[Opening Record set section]
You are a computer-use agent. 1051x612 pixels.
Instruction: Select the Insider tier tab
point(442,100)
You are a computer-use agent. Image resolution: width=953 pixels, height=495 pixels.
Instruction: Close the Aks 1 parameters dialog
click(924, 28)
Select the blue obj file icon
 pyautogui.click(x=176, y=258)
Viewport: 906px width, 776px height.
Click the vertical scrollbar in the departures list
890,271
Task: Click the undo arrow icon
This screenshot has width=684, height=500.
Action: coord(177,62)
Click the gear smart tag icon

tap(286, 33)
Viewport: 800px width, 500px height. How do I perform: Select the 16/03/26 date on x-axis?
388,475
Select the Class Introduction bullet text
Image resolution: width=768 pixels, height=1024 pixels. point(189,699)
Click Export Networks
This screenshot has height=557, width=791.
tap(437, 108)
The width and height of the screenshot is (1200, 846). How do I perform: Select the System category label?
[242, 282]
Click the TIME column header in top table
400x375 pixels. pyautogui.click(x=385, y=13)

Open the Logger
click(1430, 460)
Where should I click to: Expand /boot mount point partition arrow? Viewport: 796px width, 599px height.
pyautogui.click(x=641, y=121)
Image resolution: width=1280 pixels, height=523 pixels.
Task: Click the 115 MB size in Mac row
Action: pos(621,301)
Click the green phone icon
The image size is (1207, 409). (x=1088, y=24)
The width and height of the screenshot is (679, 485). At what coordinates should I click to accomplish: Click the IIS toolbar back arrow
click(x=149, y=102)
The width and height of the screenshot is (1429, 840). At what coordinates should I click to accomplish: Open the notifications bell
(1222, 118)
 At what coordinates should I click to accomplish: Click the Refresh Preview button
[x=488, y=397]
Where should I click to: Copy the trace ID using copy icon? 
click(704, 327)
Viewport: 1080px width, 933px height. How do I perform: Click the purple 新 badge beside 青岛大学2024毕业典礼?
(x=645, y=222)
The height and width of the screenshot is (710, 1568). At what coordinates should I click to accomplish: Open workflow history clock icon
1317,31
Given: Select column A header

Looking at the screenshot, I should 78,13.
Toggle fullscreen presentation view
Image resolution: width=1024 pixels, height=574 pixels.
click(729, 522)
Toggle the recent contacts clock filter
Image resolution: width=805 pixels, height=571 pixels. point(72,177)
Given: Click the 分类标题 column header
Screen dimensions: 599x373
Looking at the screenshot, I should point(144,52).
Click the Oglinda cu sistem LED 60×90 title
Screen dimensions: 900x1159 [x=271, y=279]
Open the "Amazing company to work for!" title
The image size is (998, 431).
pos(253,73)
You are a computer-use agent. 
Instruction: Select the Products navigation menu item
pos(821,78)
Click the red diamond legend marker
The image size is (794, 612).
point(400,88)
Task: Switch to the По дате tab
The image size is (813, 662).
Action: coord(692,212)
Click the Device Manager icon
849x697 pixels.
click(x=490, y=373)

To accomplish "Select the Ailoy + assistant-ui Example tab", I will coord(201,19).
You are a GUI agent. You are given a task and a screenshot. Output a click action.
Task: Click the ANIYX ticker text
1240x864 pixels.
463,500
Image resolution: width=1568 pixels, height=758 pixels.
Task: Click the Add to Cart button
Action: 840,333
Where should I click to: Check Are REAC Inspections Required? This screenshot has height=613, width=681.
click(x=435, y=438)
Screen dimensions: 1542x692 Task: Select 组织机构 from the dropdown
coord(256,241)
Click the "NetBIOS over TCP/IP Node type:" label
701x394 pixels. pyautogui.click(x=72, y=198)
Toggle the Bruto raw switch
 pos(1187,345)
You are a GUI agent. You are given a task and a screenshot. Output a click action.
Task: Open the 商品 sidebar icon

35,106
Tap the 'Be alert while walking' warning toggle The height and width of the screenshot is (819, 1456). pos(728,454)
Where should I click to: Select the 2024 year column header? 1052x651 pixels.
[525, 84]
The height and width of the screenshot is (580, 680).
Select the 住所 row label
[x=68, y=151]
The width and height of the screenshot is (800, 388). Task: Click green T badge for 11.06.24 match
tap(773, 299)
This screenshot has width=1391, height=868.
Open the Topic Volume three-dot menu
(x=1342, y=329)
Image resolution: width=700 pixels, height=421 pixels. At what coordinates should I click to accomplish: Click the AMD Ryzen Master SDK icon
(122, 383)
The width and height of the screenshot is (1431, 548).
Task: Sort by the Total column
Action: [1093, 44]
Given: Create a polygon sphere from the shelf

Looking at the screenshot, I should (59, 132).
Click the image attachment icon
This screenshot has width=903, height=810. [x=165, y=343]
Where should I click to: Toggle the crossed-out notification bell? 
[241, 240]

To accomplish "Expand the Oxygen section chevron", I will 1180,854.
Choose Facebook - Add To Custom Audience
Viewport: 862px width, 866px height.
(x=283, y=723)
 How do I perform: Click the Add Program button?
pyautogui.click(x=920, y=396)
[Closing Record set section]
What you should do: Among the lines above, find those with the string "computer" and copy them.

Output of the exercise:
You are a computer-use agent. 1051x612 pixels.
You are a computer-use agent. Image resolution: width=953 pixels, height=495 pixels.
You are a computer-use agent. 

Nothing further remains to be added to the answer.